Among the reasons for leaving the service, military personnel most often cite “Quality of Life.” If this applies to you, it would be prudent to use it as one of your evaluation points as you seek out a civilian career and evaluate job offers.

Although you probably hear and use the phrase Quality of Life (QOL) often, have you ever stopped to consider what it actually means? Let’s start by distinguishing it from its sister phrase, Quality of Work (QOW).

QOW deals with the internal elements of the job. Consider these: working conditions and environment, job satisfaction, corporate culture, co-worker relationships, and advancement opportunity. QOL addresses issues beyond the workplace. Where you live, your commute, personal time for family, hobbies, interests or community service, and compensation are among those elements that impact most people’s QOL.

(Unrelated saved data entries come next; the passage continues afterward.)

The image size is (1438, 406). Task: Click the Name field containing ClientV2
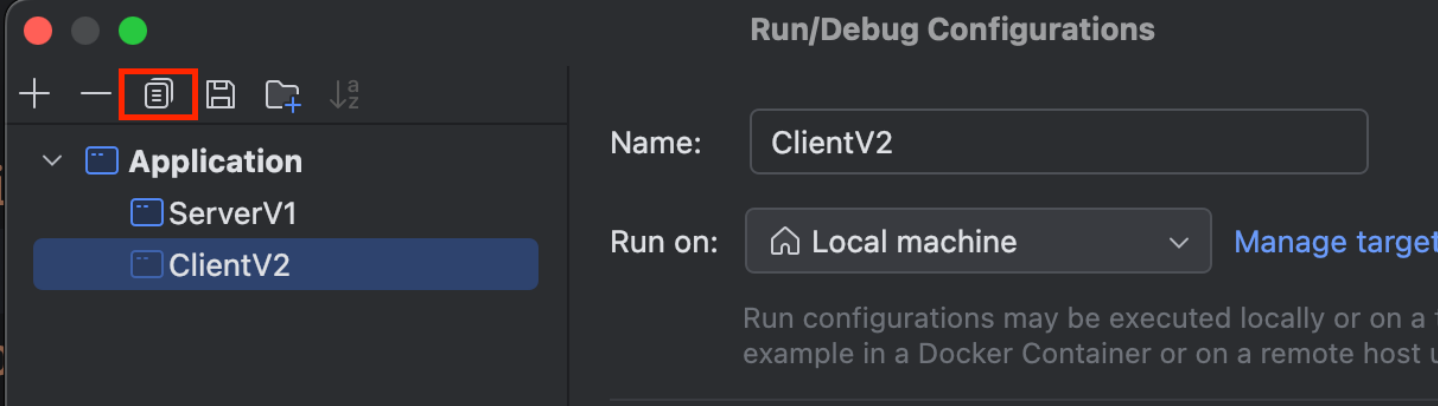(x=1058, y=142)
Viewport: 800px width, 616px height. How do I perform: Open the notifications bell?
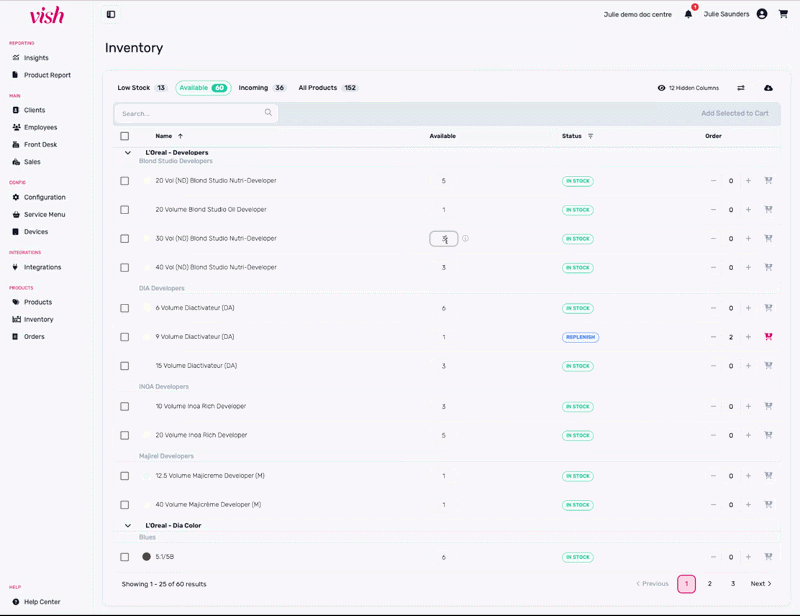pos(688,14)
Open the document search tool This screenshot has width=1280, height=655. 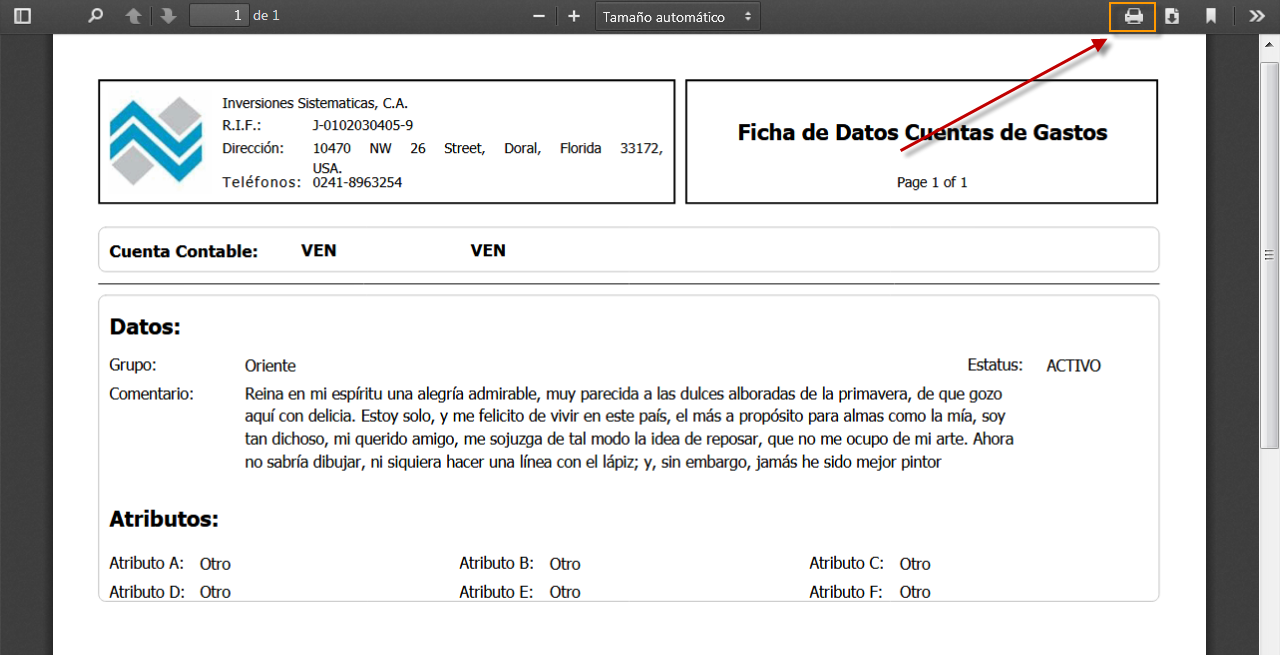point(94,15)
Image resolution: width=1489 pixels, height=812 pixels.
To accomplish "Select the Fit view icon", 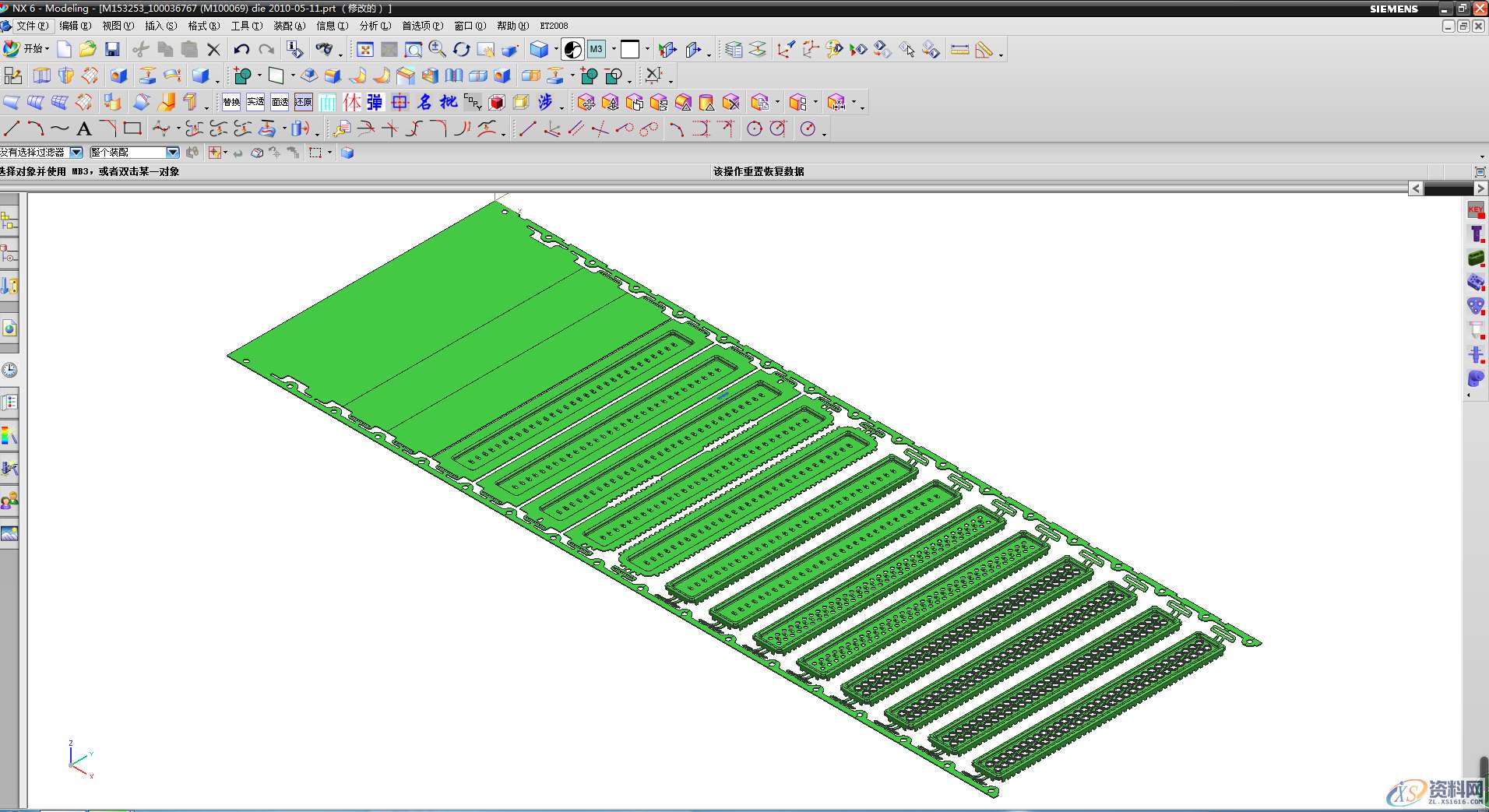I will (x=364, y=50).
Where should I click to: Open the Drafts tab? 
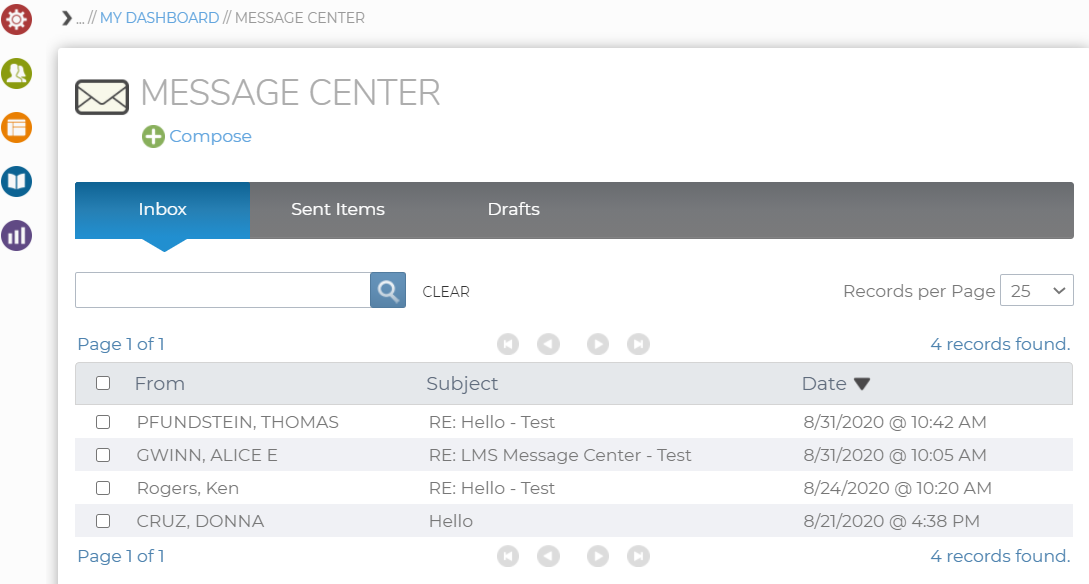513,210
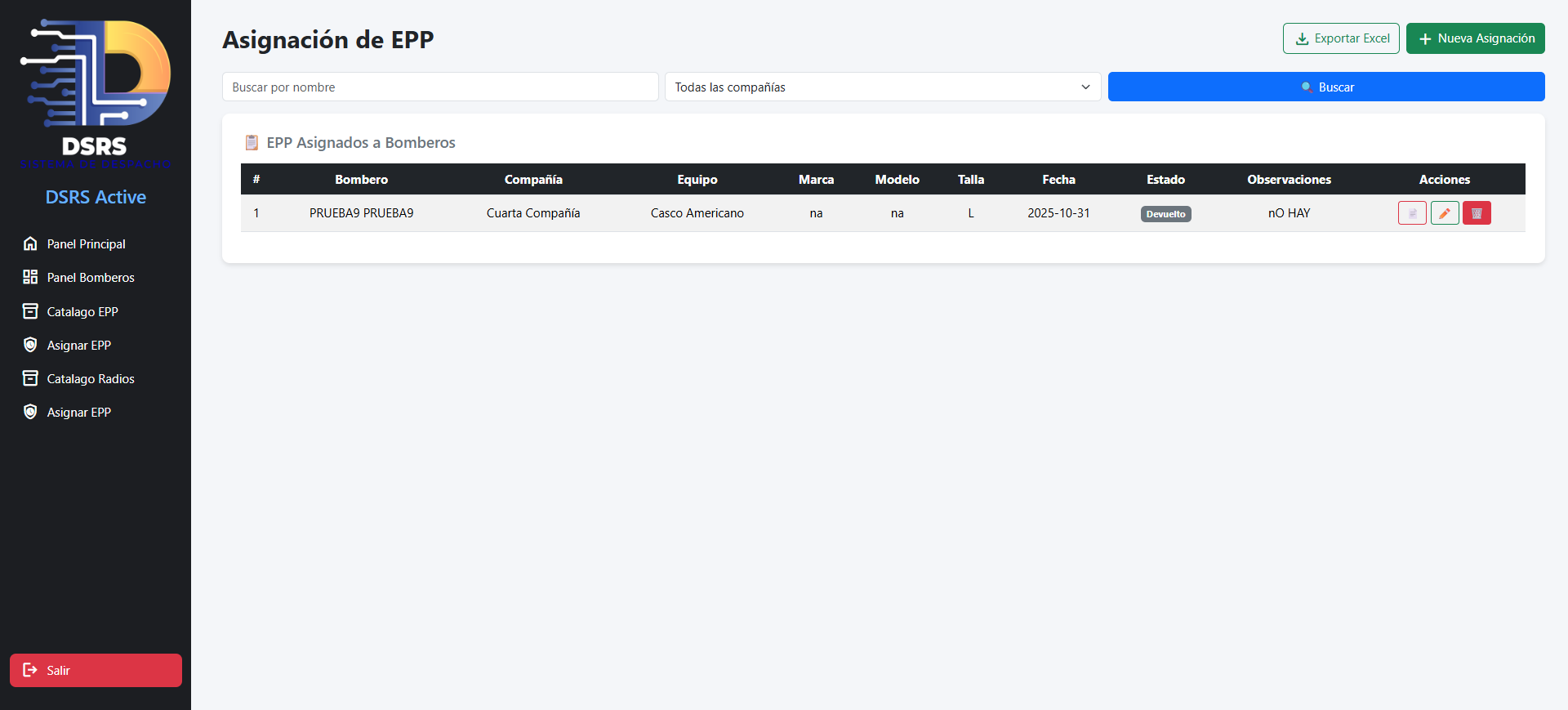Delete the assignment using the red trash icon
1568x710 pixels.
[x=1477, y=213]
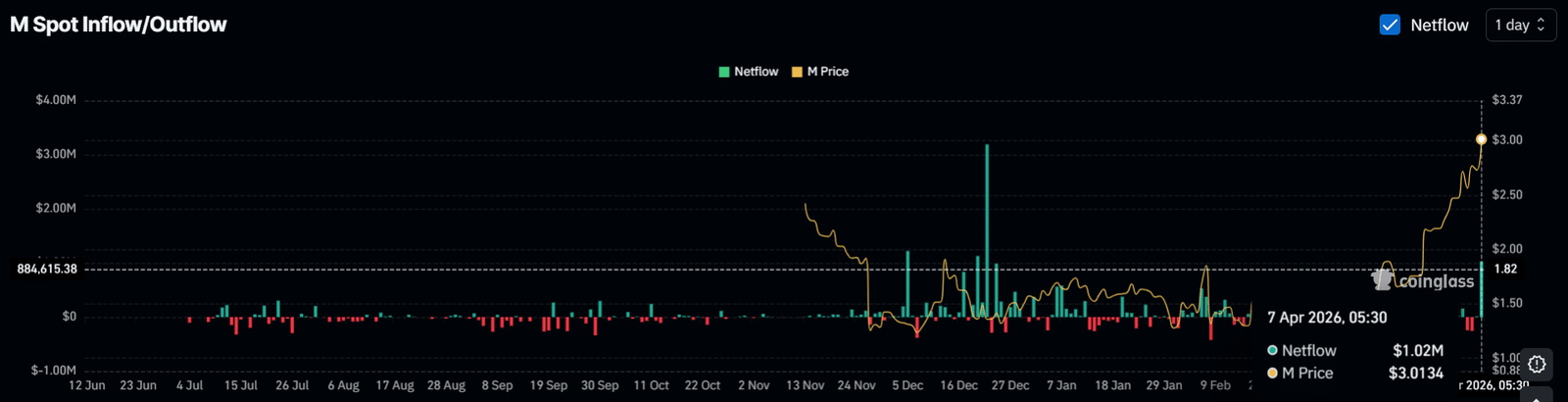Click the scroll-up arrow button below the gear
This screenshot has width=1568, height=402.
(1537, 396)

There is a close connection between QOL and QOW. The work you do will directly impact your QOL. Your working hours, the pressure of the job, salary, benefits, holiday and vacation policy, out-of-town travel, and job satisfaction have both a direct and indirect impact on your QOL. Conversely, your mental, physical, spiritual, and financial health away from the job will probably impact your QOW.

In its most basic form, QOL involves two issues: where you live and how much money you make. These are interconnected through geography and cost of living. How does a starting salary of $75,000 in Manhattan sound to you? Well, are we talking about Manhattan, Kansas, or Manhattan, NYC?

Objective: I want a fast paced career with a growing, dynamic company where compensation is based on work ethic and results and where there is an opportunity for rapid professional growth.

Objective: I want a nice house in a safe, quiet neighborhood with access to good schools and a personal life that allows me to spend time with my family, play golf, coach Little League, and get involved in community service activities.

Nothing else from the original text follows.